TU OBJETIVO:
Edita todo el material cambiando "Amazon logo" por "Amazon icon" y devuélvelo completo sin modificar nada más.

%%

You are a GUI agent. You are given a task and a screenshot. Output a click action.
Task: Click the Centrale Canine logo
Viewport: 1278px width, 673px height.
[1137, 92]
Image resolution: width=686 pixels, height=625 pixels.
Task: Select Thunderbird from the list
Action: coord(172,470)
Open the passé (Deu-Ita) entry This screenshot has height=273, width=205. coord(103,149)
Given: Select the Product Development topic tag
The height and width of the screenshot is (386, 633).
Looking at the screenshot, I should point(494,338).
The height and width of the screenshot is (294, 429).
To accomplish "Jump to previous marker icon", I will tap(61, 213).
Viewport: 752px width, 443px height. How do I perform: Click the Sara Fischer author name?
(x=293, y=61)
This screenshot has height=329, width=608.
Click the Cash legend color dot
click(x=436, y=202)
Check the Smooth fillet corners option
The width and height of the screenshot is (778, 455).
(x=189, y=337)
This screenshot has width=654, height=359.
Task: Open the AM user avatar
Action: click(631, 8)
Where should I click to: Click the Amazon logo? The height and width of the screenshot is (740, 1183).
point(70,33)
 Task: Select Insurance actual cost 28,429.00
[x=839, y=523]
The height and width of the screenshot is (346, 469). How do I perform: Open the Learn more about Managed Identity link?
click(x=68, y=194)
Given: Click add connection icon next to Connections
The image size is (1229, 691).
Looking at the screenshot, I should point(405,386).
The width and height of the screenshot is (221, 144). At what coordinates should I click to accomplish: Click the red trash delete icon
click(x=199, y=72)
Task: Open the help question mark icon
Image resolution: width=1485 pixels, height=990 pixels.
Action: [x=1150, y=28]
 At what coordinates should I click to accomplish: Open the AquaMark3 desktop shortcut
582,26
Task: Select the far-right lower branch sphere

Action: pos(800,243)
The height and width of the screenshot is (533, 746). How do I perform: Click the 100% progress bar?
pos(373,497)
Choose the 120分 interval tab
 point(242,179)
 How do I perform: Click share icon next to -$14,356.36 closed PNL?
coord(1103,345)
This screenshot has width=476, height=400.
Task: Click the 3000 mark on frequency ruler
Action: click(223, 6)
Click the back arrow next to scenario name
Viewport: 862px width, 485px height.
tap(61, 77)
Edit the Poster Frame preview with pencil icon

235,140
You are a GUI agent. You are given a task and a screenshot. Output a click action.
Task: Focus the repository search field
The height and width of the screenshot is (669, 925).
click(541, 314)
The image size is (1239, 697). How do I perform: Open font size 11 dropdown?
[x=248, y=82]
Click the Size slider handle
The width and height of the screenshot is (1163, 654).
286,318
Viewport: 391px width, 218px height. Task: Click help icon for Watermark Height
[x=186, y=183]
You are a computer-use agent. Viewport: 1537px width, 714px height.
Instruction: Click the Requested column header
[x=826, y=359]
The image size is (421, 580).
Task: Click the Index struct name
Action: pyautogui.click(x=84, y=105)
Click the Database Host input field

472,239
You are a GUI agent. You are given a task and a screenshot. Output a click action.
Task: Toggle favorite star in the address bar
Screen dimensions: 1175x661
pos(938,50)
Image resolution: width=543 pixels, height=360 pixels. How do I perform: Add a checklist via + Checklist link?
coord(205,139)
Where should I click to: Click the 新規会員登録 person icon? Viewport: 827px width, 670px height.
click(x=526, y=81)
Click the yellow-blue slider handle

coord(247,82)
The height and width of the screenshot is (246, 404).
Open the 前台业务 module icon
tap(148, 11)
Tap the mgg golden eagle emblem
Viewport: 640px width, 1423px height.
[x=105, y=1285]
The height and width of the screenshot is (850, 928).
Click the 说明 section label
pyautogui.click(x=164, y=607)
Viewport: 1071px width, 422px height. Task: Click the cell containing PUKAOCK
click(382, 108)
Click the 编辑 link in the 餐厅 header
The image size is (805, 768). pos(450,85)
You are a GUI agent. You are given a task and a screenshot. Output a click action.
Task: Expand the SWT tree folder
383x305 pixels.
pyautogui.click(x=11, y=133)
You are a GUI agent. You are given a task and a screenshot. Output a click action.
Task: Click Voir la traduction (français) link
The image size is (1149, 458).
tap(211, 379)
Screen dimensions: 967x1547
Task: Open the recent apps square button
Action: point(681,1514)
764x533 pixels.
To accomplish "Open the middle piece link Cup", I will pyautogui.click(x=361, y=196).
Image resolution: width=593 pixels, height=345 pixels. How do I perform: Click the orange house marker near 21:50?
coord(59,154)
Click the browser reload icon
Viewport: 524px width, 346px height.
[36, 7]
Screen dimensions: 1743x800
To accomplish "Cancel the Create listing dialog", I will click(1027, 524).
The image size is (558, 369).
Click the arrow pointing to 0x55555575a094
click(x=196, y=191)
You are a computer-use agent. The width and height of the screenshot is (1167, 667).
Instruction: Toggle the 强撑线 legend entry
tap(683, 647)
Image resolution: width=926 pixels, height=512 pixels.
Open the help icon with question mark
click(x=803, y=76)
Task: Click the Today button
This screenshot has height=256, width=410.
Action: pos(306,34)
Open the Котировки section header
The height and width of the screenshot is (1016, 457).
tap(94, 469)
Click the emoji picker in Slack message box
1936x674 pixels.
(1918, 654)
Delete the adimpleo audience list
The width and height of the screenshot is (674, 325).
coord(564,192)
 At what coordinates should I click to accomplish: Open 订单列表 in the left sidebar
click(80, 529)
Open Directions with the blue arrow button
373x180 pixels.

%%

SOLUCIÓN PROPUESTA:
You are a GUI agent. You are given a task and a screenshot. Output a click action.
Task: Click the Centrale Canine logo
Viewport: 1278px width, 673px height.
[1137, 92]
Image resolution: width=686 pixels, height=625 pixels.
Task: Select Thunderbird from the list
Action: coord(172,470)
Open the passé (Deu-Ita) entry This screenshot has height=273, width=205. coord(103,149)
Given: Select the Product Development topic tag
The height and width of the screenshot is (386, 633).
Looking at the screenshot, I should point(494,338).
The height and width of the screenshot is (294, 429).
To accomplish "Jump to previous marker icon", I will tap(61, 213).
Viewport: 752px width, 443px height. How do I perform: Click the Sara Fischer author name?
(x=293, y=61)
This screenshot has height=329, width=608.
Click the Cash legend color dot
click(x=436, y=202)
Check the Smooth fillet corners option
The width and height of the screenshot is (778, 455).
(x=189, y=337)
This screenshot has width=654, height=359.
Task: Open the AM user avatar
Action: click(631, 8)
Where should I click to: Click the Amazon icon? The height and width of the screenshot is (740, 1183).
point(70,33)
 Task: Select Insurance actual cost 28,429.00
[x=839, y=523]
The height and width of the screenshot is (346, 469). How do I perform: Open the Learn more about Managed Identity link?
click(x=68, y=194)
Given: Click add connection icon next to Connections
The image size is (1229, 691).
Looking at the screenshot, I should point(405,386).
The width and height of the screenshot is (221, 144). At what coordinates should I click to accomplish: Click the red trash delete icon
click(x=199, y=72)
Task: Open the help question mark icon
Image resolution: width=1485 pixels, height=990 pixels.
Action: [x=1150, y=28]
 At what coordinates should I click to accomplish: Open the AquaMark3 desktop shortcut
582,26
Task: Select the far-right lower branch sphere

Action: pos(800,243)
The height and width of the screenshot is (533, 746). How do I perform: Click the 100% progress bar?
pos(373,497)
Choose the 120分 interval tab
 point(242,179)
 How do I perform: Click share icon next to -$14,356.36 closed PNL?
coord(1103,345)
This screenshot has width=476, height=400.
Task: Click the 3000 mark on frequency ruler
Action: click(223, 6)
Click the back arrow next to scenario name
Viewport: 862px width, 485px height.
tap(61, 77)
Edit the Poster Frame preview with pencil icon

235,140
You are a GUI agent. You are given a task and a screenshot. Output a click action.
Task: Focus the repository search field
The height and width of the screenshot is (669, 925).
click(541, 314)
The image size is (1239, 697). How do I perform: Open font size 11 dropdown?
[x=248, y=82]
Click the Size slider handle
The width and height of the screenshot is (1163, 654).
286,318
Viewport: 391px width, 218px height. Task: Click help icon for Watermark Height
[x=186, y=183]
You are a computer-use agent. Viewport: 1537px width, 714px height.
Instruction: Click the Requested column header
[x=826, y=359]
The image size is (421, 580).
Task: Click the Index struct name
Action: pyautogui.click(x=84, y=105)
Click the Database Host input field

472,239
You are a GUI agent. You are given a task and a screenshot. Output a click action.
Task: Toggle favorite star in the address bar
Screen dimensions: 1175x661
pos(938,50)
Image resolution: width=543 pixels, height=360 pixels. How do I perform: Add a checklist via + Checklist link?
coord(205,139)
Where should I click to: Click the 新規会員登録 person icon? Viewport: 827px width, 670px height.
click(x=526, y=81)
Click the yellow-blue slider handle

coord(247,82)
The height and width of the screenshot is (246, 404).
Open the 前台业务 module icon
tap(148, 11)
Tap the mgg golden eagle emblem
Viewport: 640px width, 1423px height.
[x=105, y=1285]
The height and width of the screenshot is (850, 928).
Click the 说明 section label
pyautogui.click(x=164, y=607)
Viewport: 1071px width, 422px height. Task: Click the cell containing PUKAOCK
click(382, 108)
Click the 编辑 link in the 餐厅 header
The image size is (805, 768). pos(450,85)
You are a GUI agent. You are given a task and a screenshot. Output a click action.
Task: Expand the SWT tree folder
383x305 pixels.
pyautogui.click(x=11, y=133)
You are a GUI agent. You are given a task and a screenshot. Output a click action.
Task: Click Voir la traduction (français) link
The image size is (1149, 458).
tap(211, 379)
Screen dimensions: 967x1547
Task: Open the recent apps square button
Action: point(681,1514)
764x533 pixels.
To accomplish "Open the middle piece link Cup", I will pyautogui.click(x=361, y=196).
Image resolution: width=593 pixels, height=345 pixels. How do I perform: Click the orange house marker near 21:50?
coord(59,154)
Click the browser reload icon
Viewport: 524px width, 346px height.
[36, 7]
Screen dimensions: 1743x800
To accomplish "Cancel the Create listing dialog", I will click(1027, 524).
The image size is (558, 369).
Click the arrow pointing to 0x55555575a094
click(x=196, y=191)
You are a computer-use agent. The width and height of the screenshot is (1167, 667).
Instruction: Toggle the 强撑线 legend entry
tap(683, 647)
Image resolution: width=926 pixels, height=512 pixels.
Open the help icon with question mark
click(x=803, y=76)
Task: Click the Today button
This screenshot has height=256, width=410.
Action: pos(306,34)
Open the Котировки section header
The height and width of the screenshot is (1016, 457).
tap(94, 469)
Click the emoji picker in Slack message box
1936x674 pixels.
(1918, 654)
Delete the adimpleo audience list
The width and height of the screenshot is (674, 325).
coord(564,192)
 At what coordinates should I click to accomplish: Open 订单列表 in the left sidebar
click(80, 529)
Open Directions with the blue arrow button
373x180 pixels.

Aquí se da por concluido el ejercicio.